Серьгин медленно поднимается по лесенке, снимает шляпу. Стоят лицом друг к другу.

            Пауза.
            Вера всматривается в лицо Серьгина.
            – Что-то случилось? – тихо спрашивает.
            – Нет.
            – Что-то случилось, – раздельно произносит Вера.
            Серьгин молчит.
            – Завтра внеплановый вылет?
            Серьгин молчит.
            – Необычный?
            Серьгин молчит.
            – Как я этого боялась! И ждала, знала! Послушайте, у него же был, был тот полет, он все уже сделал, что вам еще нужно от него? Почему именно он? Вас ведь так много, желающих! Почему именно он?
            – Я… лучше попозже зайду, – бурчит Серьгин, поворачиваясь (лицом к залу), чтобы идти.
            – Нет-нет, Евгений Дмитриевич, пожалуйста, не уходите! Больше я не буду так, извините.
            Вера тоже поворачивается лицом к залу.
            – Евгений Дмитриевич, отмените полет, а? Ну, придумайте что-нибудь, скажите, что Юра заболел. Вы пришли, а он больной лежит, простудился. Вот прямо сейчас и доложите, а? По телефону, от нас. Я ему потом объясню, что это я вас попросила… умолила. Он рассердится, конечно, сначала, но быстро отойдет. Он ведь не умеет сердиться. И потом… он тоже чувствует, ждет, как и я… После полета он изменился. Что-то узнал… там. Ночью встает, в окно смотрит, на небо, внимательно так. Сначала это пугало меня. Просыпаюсь, а он у окна. Подожду немного и ему – «Юра», а он «спи, Верочка, спи», улыбнется и отвернется, на звезды смотрит (это всегда, когда звезды). Потом я привыкла. Однажды спросила, что он там высматривает. А он же врать не умеет. «Я, говорит, теперь с ним, с космосом, – частью какой-то.» И добавил: «Я тот же, Верочка, тот же, не бойся.» Но я знаю: не тот же он. Он ждет полета.
            – Вера Ивановна, – подает голос Серьгин. – Нам не в космос.
            – Вы хотите сказать, не на корабле «Восток»? А он и не готовился к «Востоку». Но ждал, ждал… Ему туда больше нельзя.
            Вера резко поворачивается к Серьгину, спрашивает требовательно:
            – Что за полет у вас завтра?

            На сцену выбегает Гоша, в плаще и кепке, в руках чемоданчик. Бросается туда, сюда: ищет дверь Гариных. Находит. Звонит.

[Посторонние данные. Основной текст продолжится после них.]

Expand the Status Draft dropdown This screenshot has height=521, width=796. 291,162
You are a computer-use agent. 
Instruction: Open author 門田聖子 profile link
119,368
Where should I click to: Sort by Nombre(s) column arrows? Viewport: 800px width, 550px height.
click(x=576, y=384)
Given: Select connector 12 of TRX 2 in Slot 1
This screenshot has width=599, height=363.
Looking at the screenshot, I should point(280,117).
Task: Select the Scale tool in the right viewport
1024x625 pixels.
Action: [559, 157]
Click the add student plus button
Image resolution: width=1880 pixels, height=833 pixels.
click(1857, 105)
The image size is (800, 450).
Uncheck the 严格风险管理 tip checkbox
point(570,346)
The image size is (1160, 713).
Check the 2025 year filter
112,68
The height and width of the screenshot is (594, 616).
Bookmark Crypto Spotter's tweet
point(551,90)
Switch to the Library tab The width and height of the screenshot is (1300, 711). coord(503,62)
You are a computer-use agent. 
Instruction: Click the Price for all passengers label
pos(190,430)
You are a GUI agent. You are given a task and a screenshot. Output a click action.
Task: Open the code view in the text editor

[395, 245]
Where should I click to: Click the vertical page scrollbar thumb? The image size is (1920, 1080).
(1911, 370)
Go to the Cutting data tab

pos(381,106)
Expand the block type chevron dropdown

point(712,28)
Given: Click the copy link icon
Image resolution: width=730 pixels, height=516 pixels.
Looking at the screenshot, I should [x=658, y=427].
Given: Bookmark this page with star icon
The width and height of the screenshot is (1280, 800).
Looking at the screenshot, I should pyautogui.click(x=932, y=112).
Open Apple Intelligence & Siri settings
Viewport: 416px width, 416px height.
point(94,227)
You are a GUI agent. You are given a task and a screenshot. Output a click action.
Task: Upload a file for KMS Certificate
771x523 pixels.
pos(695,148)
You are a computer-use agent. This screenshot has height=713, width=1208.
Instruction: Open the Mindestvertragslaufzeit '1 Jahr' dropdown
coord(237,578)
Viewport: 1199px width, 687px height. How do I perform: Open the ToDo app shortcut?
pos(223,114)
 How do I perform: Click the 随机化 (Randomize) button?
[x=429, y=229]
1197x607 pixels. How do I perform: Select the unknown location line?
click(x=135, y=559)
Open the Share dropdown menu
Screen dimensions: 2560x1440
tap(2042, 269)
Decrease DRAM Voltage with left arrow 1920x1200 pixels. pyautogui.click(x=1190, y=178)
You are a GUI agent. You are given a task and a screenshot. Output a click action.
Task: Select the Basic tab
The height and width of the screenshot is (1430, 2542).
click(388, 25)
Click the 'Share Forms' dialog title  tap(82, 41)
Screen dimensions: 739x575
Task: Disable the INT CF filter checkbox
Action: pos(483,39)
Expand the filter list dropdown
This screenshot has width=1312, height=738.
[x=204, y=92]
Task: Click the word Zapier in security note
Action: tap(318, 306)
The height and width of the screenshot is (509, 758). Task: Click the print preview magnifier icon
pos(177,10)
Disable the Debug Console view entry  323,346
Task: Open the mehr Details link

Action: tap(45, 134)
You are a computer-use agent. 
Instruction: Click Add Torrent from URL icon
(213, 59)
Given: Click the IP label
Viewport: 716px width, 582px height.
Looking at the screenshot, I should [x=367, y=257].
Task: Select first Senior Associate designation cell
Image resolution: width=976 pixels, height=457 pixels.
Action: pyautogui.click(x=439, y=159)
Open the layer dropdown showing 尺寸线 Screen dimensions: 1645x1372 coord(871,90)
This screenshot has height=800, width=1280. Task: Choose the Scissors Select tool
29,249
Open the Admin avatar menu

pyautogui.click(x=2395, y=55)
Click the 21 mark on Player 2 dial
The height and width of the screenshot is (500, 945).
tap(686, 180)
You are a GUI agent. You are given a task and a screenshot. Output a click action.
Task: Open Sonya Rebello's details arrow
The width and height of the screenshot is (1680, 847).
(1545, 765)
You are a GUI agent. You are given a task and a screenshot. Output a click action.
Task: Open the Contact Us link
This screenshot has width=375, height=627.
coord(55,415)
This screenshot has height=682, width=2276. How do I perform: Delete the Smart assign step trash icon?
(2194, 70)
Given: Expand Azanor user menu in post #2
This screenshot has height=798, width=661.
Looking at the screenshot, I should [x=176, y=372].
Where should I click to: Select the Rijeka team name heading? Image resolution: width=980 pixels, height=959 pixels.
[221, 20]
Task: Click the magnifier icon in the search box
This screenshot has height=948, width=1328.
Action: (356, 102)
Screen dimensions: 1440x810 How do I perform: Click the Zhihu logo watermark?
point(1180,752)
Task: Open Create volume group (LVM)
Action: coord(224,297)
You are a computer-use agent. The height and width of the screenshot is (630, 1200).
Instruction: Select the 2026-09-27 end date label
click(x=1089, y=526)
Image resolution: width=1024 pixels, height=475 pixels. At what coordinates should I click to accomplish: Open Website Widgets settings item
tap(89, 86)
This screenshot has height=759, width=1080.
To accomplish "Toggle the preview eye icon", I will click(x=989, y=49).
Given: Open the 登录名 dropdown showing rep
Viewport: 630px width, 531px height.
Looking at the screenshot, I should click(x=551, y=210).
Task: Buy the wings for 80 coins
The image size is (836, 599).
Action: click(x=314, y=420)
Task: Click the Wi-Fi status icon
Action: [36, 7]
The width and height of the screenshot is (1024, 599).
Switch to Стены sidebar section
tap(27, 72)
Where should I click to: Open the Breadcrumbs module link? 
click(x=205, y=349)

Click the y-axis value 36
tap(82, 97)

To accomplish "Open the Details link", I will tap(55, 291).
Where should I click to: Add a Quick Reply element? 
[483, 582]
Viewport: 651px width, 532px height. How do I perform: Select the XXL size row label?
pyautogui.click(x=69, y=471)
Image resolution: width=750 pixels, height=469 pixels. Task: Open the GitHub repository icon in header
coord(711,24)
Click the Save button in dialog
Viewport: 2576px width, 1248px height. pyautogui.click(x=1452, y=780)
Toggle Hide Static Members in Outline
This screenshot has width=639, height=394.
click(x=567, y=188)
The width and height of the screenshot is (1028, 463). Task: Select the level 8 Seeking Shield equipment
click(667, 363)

            Вера быстро обходит Серьгина, спускается на одну-две ступеньки:
            – Юра!
            – Э… Вера Ивановна, – смущенно проговаривает Гоша.
            – Георгий Эдуардович, – узнает Вера. – Здравствуйте. Вам Юру?
            – Мне бы Евгения Дмитриевича…

            Серьгин появляется за спиной Веры:
            – Георгий Эдуардович, добрый вечер.
            – Евгений Дмитриевич, извините, мне вас, срочно… Пожалуйста, пойдемте, – спешит Гоша.
            – Георгий Эдуардович, не зайдете? – приглашает Вера.
            – Нет-нет, нам срочно…
            – Вам срочно, да! – выпаливает Вера. – Вам всегда срочно, всегда аврал!
            Вера возвращается на настил (Серьгин отступил, пропуская ее), поворачивается к Серьгину:
            – Завтра полет, юрин полет. И он у вас не готов! В последний момент будете неполадки устранять. Евгений Дмитриевич, так вы позвоните? Телефон в комнате.
            – Вера Ивановна, я попозже зайду, – Серьгин начинает спускаться к Гоше.
            – Нет, Евгений Дмитриевич, вы не зайдете, – твердо говорит Вера (Серьгин приостановился). – Я сделаю так, что вы не зайдете и не увидите Юру.
            Вера уходит в левую кулису. Свет на настиле гаснет.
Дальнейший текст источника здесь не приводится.